A deal for hundreds of millions of dollars in public money to draw the Atlanta Braves north of their downtown home is pitting conservative tea party activists against the elected and civic leaders in staunchly Republican Cobb County, with opponents saying the use of public money to help a private business is not what American capitalism should be about.
The argument for the deal is simple, says Commission Chairman Tim Lee and other supporters. Almost $400 million in county bonds and immediate infrastructure improvements, with debt payments approaching $600 million over 30 years — will generate enough economic activity and, thus, tax revenue to justify the spending.

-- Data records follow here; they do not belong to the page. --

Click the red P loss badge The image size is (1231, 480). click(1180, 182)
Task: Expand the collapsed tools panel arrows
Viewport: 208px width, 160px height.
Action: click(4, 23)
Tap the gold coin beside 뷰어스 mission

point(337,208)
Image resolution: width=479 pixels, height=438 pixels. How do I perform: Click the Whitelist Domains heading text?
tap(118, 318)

“This is a home run for Cobb County,” Lee said at a public hearing on the eve of the commission’s 4-1 vote, “and I’m confident the people of Cobb will come to understand that.”
Nonsense, says Atlanta Tea Party Leader Debbie Dooley, whose group has a Cobb chapter.

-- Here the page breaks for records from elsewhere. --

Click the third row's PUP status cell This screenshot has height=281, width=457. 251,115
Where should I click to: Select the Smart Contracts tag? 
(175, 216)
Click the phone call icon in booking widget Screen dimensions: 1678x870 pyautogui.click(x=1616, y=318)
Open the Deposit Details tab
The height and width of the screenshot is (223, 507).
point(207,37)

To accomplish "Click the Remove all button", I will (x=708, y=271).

It’s all “appalling hypocrisy” and “arrogance,” Dooley explained, particularly from the four Republican commissioners who pitch their conservative credentials and champion the idea of a free market. Dooley and other tea partyers typically associate active, expensive government with Democrats, but it was the commission’s lone Democrat who cast the only dissenting vote.
Department of Corrections Department
State Rep. Lynne Riley is a Republican from Johns Creek, not a Democrat. I’ll be writing that 100 times on a whiteboard as punishment.
The Gwinnett County Young Republicans will forgo their monthly meeting for December and resume their regular meeting schedule the third Thursday of January.
Today from 11 AM to 2 PM, a Joint Study Committee on Mental Health Access (H.R. 502) will meet under the Chairmanship of State Rep. Katie Dempsey and Sen. Jesse Stone at the The Department of Corrections at 300 Patrol Road, Gibson Hall – 3d Floor, Forsyth, Georgia.
The Georgia Chamber of Commerce will host a 2013 Civil Justice Forum in conjunction with the Heritage Foundation, beginning at 8:30 AM on Thursday, December 12, 2013 at the Atlanta Marriott Marquis.
The Civil Justice Forum will include sessions on ommercialization of the Law, The Importance of Judicial Elections, A Roadmap to a Successful Legal Landscape, and Upcoming 2014 Legislative Issues, as well as a keynote address by Former Mississippi Governor Haley Barbour.